Andrea Bernstein: Now we're really off.
Brian Lehrer: Now you're really off until the next thing. Listeners, our phones are open, comments, questions, emotions, analysis, the law of it, the politics of it, whatever, on the conviction of Donald Trump. 212-433-WNYC, 212-433-9692, call or text. To that one juror who was on the record from the jury selection form as listening to WNYC, we would love to have you tell us why you and your fellow jurors voted to convict on all counts.
Call as anonymously as you want at 212-433-WNYC. Andrea, you were inside as the verdicts were read. We know how the story ends, but can you just take us through that a little bit? Maybe start with when it became clear to you that a verdict would come down. Can you take us to that moment?

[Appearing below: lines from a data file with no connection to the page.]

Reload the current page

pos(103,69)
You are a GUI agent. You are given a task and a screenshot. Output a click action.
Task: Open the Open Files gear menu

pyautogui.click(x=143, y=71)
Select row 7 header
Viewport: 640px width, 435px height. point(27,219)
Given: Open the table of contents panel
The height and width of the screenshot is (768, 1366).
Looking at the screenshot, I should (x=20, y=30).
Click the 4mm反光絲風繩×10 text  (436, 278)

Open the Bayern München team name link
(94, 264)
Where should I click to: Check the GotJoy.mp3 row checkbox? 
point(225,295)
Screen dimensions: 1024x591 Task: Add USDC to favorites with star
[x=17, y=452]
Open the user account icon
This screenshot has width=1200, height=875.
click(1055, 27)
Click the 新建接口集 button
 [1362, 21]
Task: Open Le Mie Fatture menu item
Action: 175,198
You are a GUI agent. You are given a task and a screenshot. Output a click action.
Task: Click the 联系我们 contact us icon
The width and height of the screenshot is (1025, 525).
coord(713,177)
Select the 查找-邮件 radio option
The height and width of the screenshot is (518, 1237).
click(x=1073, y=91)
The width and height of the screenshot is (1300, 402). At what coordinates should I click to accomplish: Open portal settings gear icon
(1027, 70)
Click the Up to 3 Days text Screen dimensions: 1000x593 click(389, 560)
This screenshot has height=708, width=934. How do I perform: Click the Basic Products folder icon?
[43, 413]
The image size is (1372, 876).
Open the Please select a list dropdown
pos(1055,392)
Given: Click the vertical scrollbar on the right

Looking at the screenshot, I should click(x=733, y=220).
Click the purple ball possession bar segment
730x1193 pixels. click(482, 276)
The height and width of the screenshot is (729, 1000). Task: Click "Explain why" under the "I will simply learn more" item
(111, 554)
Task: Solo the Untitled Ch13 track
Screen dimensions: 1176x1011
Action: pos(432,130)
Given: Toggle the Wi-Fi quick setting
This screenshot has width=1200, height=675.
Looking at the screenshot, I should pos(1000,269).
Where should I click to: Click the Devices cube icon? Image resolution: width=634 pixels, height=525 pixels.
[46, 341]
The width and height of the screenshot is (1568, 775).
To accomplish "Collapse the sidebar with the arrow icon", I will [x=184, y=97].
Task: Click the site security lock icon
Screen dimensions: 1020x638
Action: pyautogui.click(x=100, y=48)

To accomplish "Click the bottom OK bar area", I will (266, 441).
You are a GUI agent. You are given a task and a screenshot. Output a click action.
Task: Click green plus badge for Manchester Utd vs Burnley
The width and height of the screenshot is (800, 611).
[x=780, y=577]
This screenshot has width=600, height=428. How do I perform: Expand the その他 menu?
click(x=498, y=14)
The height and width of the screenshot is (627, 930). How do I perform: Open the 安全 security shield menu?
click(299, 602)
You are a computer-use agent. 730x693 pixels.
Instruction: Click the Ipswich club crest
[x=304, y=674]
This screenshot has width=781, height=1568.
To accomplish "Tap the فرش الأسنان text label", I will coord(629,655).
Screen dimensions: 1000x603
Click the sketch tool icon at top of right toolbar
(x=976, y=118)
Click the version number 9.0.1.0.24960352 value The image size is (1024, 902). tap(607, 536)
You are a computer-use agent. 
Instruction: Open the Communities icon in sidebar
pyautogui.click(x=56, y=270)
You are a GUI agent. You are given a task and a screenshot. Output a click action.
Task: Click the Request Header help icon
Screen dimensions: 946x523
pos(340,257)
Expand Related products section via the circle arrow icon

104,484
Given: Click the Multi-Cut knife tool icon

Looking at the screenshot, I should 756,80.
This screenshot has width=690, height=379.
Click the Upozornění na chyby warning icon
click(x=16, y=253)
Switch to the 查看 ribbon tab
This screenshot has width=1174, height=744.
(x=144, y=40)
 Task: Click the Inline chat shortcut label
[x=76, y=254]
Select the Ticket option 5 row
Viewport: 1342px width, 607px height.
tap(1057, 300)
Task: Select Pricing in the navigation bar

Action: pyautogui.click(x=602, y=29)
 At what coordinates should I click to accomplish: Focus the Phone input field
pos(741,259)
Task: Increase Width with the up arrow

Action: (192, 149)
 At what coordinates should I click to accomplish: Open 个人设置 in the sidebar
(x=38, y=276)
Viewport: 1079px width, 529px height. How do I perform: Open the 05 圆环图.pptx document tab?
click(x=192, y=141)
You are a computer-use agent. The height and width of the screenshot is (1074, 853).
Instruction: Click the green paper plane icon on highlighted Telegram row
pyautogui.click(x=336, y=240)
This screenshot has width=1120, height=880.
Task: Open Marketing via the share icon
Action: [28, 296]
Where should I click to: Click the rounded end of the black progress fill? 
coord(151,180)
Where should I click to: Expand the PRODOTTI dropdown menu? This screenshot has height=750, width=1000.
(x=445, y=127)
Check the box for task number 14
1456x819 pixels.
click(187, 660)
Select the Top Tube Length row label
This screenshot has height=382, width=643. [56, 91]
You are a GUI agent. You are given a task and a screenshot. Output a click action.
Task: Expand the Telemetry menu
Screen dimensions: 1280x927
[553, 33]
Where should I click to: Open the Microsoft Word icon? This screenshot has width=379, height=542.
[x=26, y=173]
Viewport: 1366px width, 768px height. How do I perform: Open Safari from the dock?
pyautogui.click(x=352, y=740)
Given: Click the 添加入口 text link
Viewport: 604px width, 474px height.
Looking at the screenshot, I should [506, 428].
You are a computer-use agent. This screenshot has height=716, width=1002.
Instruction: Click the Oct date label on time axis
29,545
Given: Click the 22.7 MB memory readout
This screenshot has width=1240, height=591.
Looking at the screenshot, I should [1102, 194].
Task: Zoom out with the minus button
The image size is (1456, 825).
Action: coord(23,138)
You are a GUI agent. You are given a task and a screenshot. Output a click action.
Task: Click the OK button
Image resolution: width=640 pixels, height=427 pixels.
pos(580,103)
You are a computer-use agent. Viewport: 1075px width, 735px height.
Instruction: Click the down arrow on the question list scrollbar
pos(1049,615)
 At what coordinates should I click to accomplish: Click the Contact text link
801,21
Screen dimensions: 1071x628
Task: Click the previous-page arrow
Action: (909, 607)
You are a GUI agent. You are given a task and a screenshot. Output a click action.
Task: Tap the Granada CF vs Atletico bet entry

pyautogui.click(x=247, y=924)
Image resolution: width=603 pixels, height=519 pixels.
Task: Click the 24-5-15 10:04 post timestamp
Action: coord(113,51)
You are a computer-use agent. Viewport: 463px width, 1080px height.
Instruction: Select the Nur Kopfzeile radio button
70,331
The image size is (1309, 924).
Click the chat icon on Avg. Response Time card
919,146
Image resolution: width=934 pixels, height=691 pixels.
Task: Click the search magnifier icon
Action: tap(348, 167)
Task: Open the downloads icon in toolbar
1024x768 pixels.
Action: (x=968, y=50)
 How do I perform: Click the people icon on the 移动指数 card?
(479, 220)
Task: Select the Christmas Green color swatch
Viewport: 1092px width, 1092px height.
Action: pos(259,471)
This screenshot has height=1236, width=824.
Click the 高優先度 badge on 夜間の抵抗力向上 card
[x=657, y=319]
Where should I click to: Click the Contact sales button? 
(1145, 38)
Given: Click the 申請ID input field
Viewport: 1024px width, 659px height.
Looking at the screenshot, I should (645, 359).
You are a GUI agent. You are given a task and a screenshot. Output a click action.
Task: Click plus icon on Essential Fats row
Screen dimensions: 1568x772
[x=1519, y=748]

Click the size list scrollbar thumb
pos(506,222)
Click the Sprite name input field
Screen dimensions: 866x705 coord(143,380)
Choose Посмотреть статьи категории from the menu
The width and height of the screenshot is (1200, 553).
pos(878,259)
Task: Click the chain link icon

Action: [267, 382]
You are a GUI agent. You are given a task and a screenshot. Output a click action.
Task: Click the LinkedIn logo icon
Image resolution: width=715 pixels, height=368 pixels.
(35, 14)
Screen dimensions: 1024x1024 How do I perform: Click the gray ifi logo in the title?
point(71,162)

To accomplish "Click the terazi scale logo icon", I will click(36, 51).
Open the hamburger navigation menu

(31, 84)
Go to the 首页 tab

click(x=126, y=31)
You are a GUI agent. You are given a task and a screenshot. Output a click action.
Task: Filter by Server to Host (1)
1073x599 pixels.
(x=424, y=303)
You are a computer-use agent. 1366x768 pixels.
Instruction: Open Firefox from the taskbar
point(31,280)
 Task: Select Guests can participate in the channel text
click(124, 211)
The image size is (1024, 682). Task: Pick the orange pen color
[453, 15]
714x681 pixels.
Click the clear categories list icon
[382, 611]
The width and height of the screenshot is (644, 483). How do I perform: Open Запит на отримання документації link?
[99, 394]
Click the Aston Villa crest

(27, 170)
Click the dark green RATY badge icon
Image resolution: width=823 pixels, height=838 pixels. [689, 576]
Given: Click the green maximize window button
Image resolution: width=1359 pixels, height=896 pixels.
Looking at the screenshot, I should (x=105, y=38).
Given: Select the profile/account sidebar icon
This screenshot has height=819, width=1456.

Andrea Bernstein: We were in the courtroom yesterday. The court days have been ending pretty rigorously except for the day of summations. They've been ending for the jury at 4:30, pretty much on the dot every day, and starting every day at 9:30. About 4:15 in the afternoon where basically the press are just sitting in the empty courtroom applying courtroom rules, no cell phones, no food, no talking, sitting there, being quiet, and the day before when the jury had a note, we heard this very loud buzzer go off. All of a sudden yesterday afternoon a little bit before 4:15, the DA's office team files in shortly after Trump and his entourage filing, and they all sit down.
We're not entirely sure what's going on because we haven't heard a bell. The judge comes to the bench, it's about 4:15 and he says, "I'm about to dismiss the jury for the day. We will give them 15 minutes more to work." We're all thinking, "Okay, well, no verdict today." We're trying to wonder what to make of that, plotting our next move. About 20 minutes later he comes back and he says, "I received a note from the jurors at 4:20, named the court exhibit." He said, "They have a verdict and they want a half an hour to fill out the verdict form." We're all there waiting.
A few stragglers come in from Trump team, DA Alvin Bragg comes in. It is entirely silent in this courtroom, which is, I know you've heard this, but it's really cruddy. The shades are drawn, there's no natural light. Basically, all we can hear in the courtroom is the buzz of the fluorescent lights. Just around five o'clock, the judge comes back, he summons the jury, still everything is quiet. He asks the jury foreperson, "Have you reached a verdict?" He says, "Yes, I have." Then one of the court personnel says, "What say you for count 1 guilty, what say you for count 2, all the way through the 34th count guilty, guilty, guilty, guilty extremely fast."
Trump is very quiet the whole time. Everyone is quiet. The judge, there's a little bit of business having to do with the sentencing date, with Trump's bail status. He remains released on his own recognizance. The Trump team puts in a motion to set aside the verdict. That motion is denied, and then the jury is dismissed. They walk out, the judge leaves. Trump turns around, he walks out of the courtroom. While he's walking out, and I was sitting right behind Trump and his defense team.
He walks out and he turns to grab the hand of his son, Eric and give it a pull and he's grimacing. He looked about as stricken as I have ever seen him in that moment. I have not also seen him reach out to his family in that way, especially his son, Eric, who's been in the courtroom quite a bit, was in the courtroom in a civil fraud trial. Then walks out and says, "The tape that you played at the beginning," and he is speaking now. That was how that verdict came down.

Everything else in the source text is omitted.